SSRF is rarely fixable in one place. The application has to pass the request, the network has to route it, and the destination has to honor it. Break any of those and the chain dies. Break all four below and you've contained the blast radius even if the next bug lands.

1. Make IMDSv2 required (or platform equivalent)

On AWS:

# Per launch template
HttpTokens: required
HttpPutResponseHopLimit: 1

# Or audit existing instances
aws ec2 describe-instances \
  --query 'Reservations[*].Instances[*].[InstanceId,MetadataOptions.HttpTokens]' \
  --output table

On GCP and Azure, the platform requires a header on every read. That's already analogous to IMDSv2's session-token model — but only against header-stripping SSRF primitives. The next layer is what catches the rest.

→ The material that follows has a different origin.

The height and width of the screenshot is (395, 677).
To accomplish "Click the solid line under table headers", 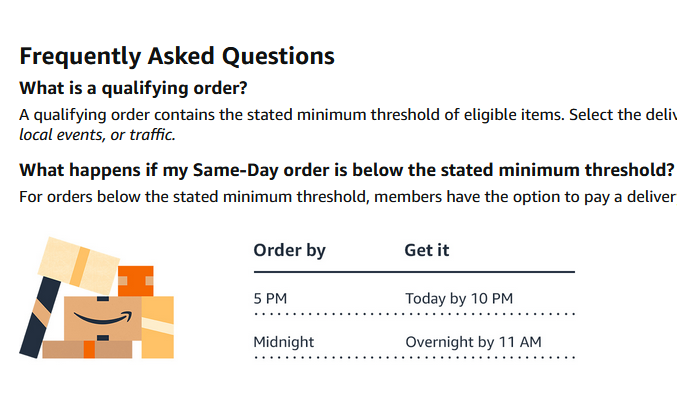I will pyautogui.click(x=414, y=272).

2. Egress firewall: link-local is non-egressable

Application processes have no business reaching 169.254.169.254. The metadata service is for the host, not for application code. Block at the host firewall:

# nftables on Linux — drop link-local egress from app uid
nft add rule ip filter OUTPUT \
  meta skuid != 0 ip daddr 169.254.0.0/16 drop

# Or via iptables
iptables -A OUTPUT -m owner --uid-owner app \
  -d 169.254.0.0/16 -j DROP

On Kubernetes, do it at the NetworkPolicy / Calico / Cilium layer:

apiVersion: networking.k8s.io/v1
kind: NetworkPolicy
metadata: { name: deny-link-local }
spec:
  podSelector: {}
  policyTypes: [Egress]
  egress:
    - to:
      - ipBlock:
          cidr: 0.0.0.0/0
          except: ["169.254.0.0/16", "127.0.0.0/8", "10.0.0.0/8"]

3. URL validation: resolve before checking

The mistake that ships in 80% of homegrown URL validators is this:

// BROKEN
function isAllowed(rawUrl: string) {
  const u = new URL(rawUrl);
  if (u.hostname === "169.254.169.254") return false;
  return true;
}

That misses every encoding the analyzer covers: decimal, hex, octal, alias hostnames, DNS rebinding. The fix is to resolve the hostname to an IP, validate the IP against your blocklist, and then make the actual request to that resolved IP (with the original Host header for SNI). That last part — pinning the IP after validation — is what defeats DNS rebinding.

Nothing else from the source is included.